--- begin Records to use ---

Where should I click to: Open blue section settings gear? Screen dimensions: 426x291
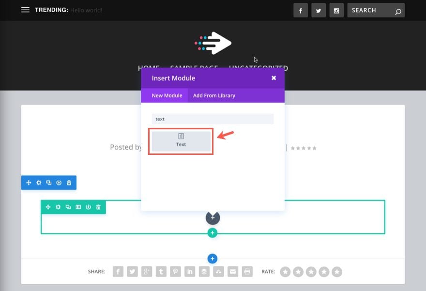click(39, 183)
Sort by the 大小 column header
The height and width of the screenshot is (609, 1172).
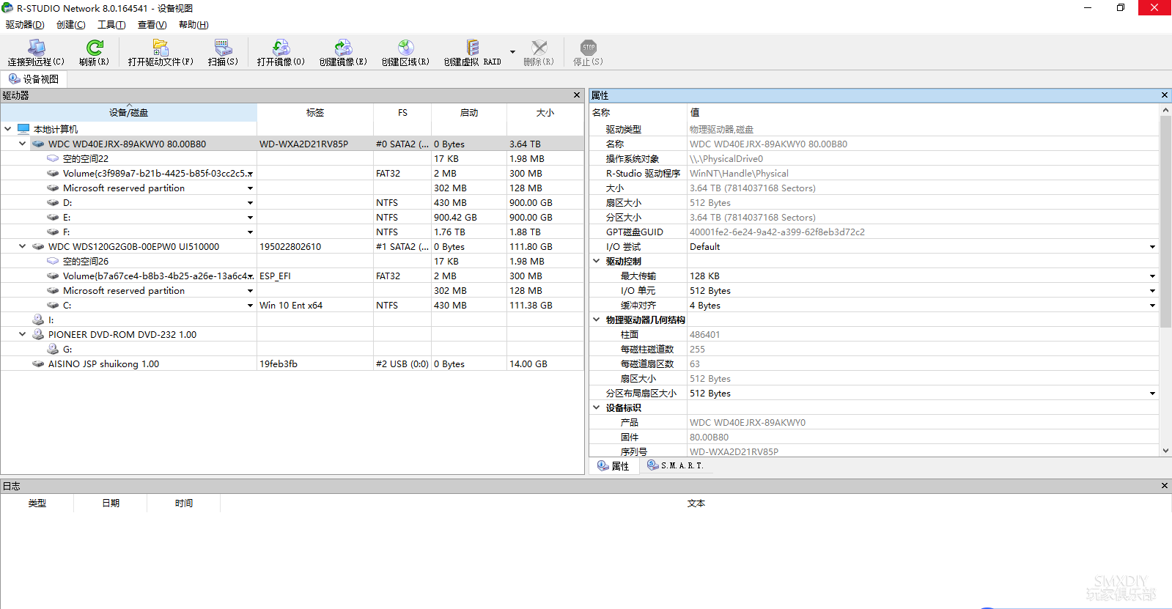click(545, 113)
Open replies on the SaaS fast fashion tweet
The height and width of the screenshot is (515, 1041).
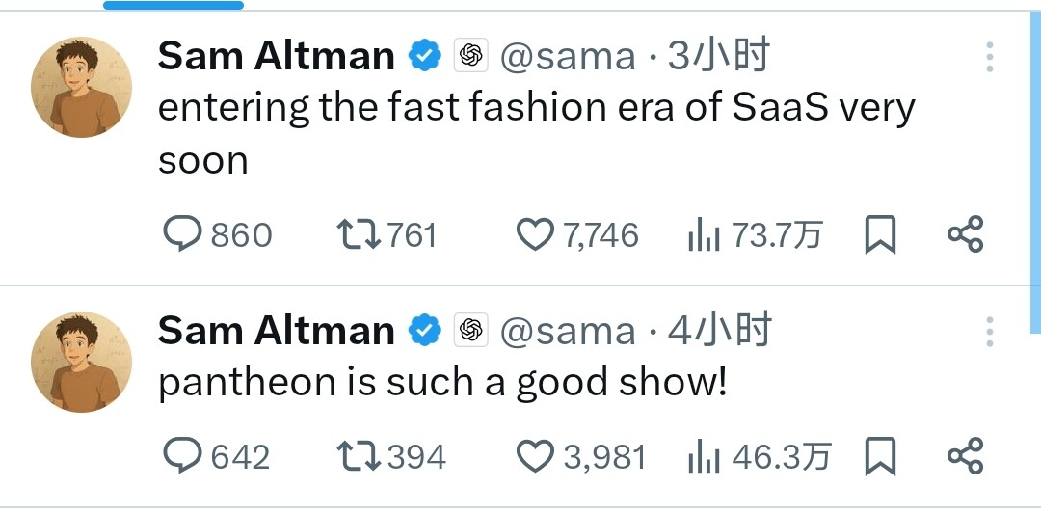coord(218,234)
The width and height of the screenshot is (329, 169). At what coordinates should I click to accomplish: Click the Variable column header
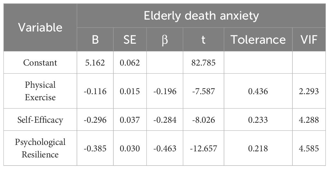pyautogui.click(x=40, y=28)
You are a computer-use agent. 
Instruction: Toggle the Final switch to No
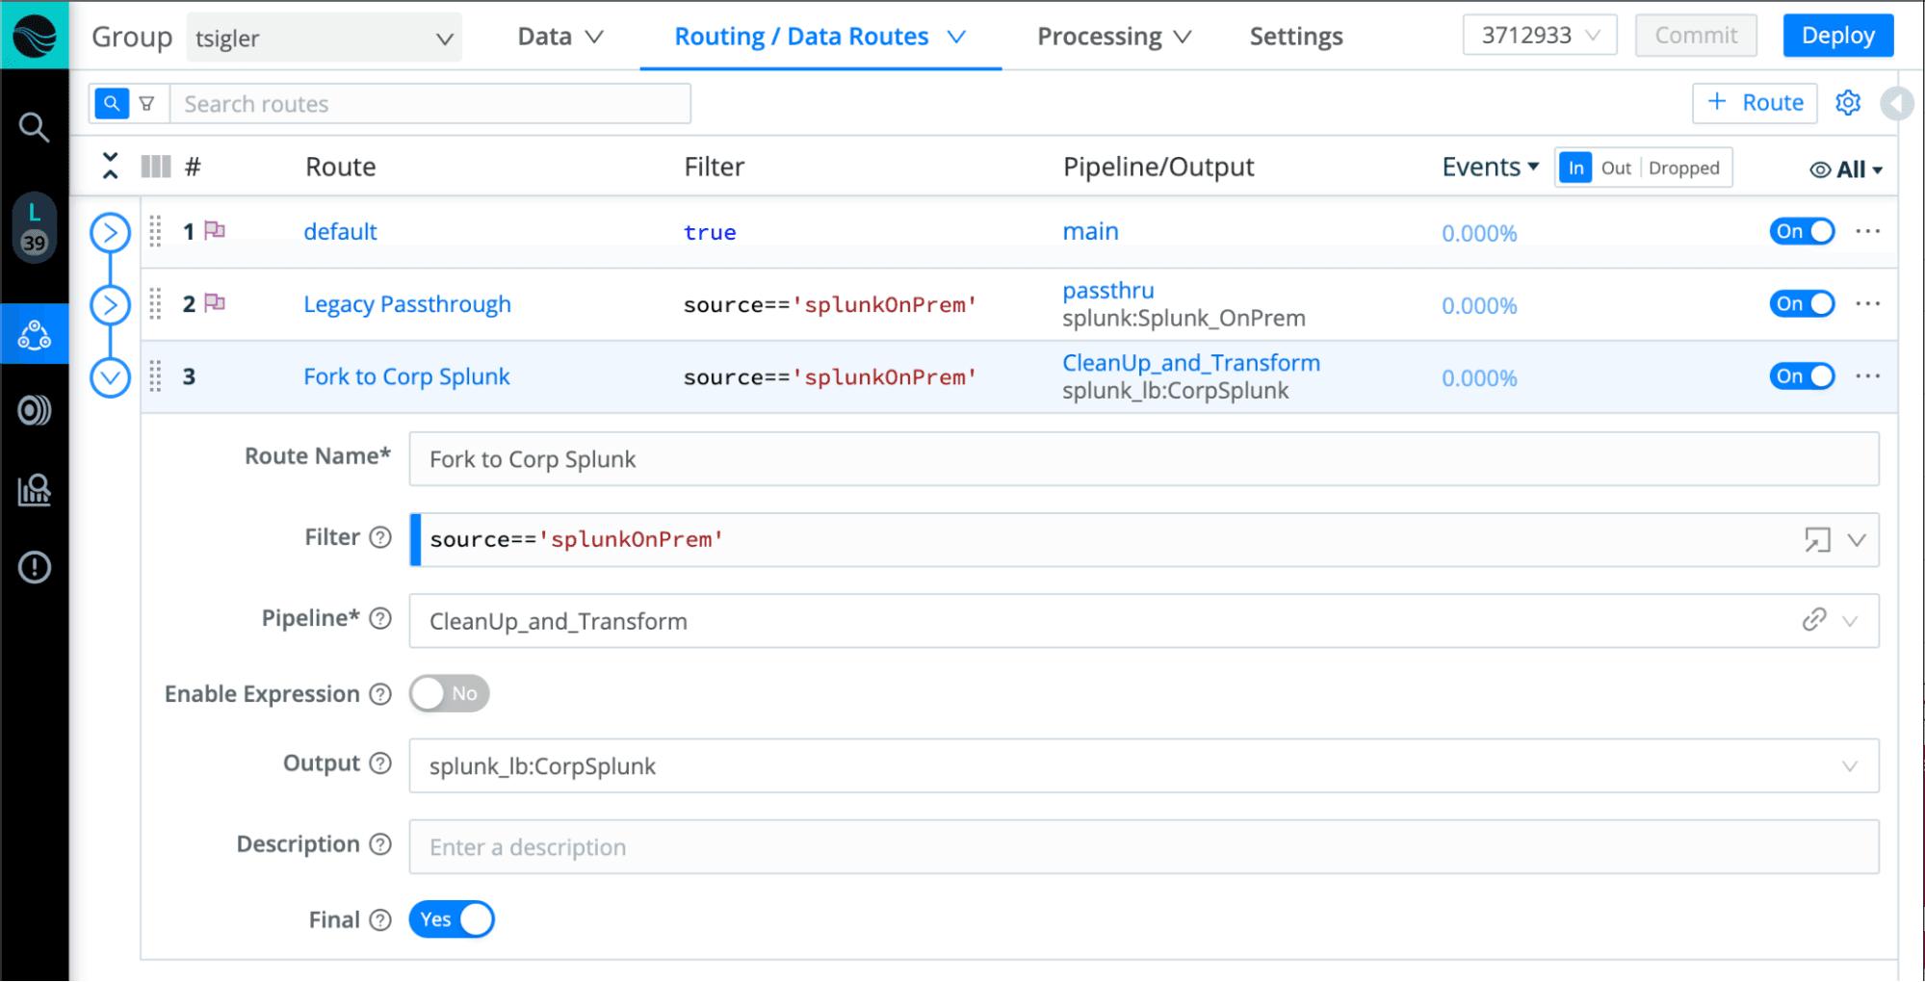click(452, 919)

--- end Records to use ---

Your task
Rewrite all the records above, replacing every occurrence of "screenshot" with "image" and leaving everything else unchanged. Leave the pictures out of your answer.

Output of the task
Where should I click to: Open blue section settings gear? Screen dimensions: 426x291
click(39, 183)
Sort by the 大小 column header
The height and width of the image is (609, 1172).
click(545, 113)
Open replies on the SaaS fast fashion tweet
The height and width of the image is (515, 1041).
coord(218,234)
The width and height of the image is (329, 169). At what coordinates should I click to accomplish: Click the Variable column header
pyautogui.click(x=40, y=28)
You are a computer-use agent. 
Instruction: Toggle the Final switch to No
click(452, 919)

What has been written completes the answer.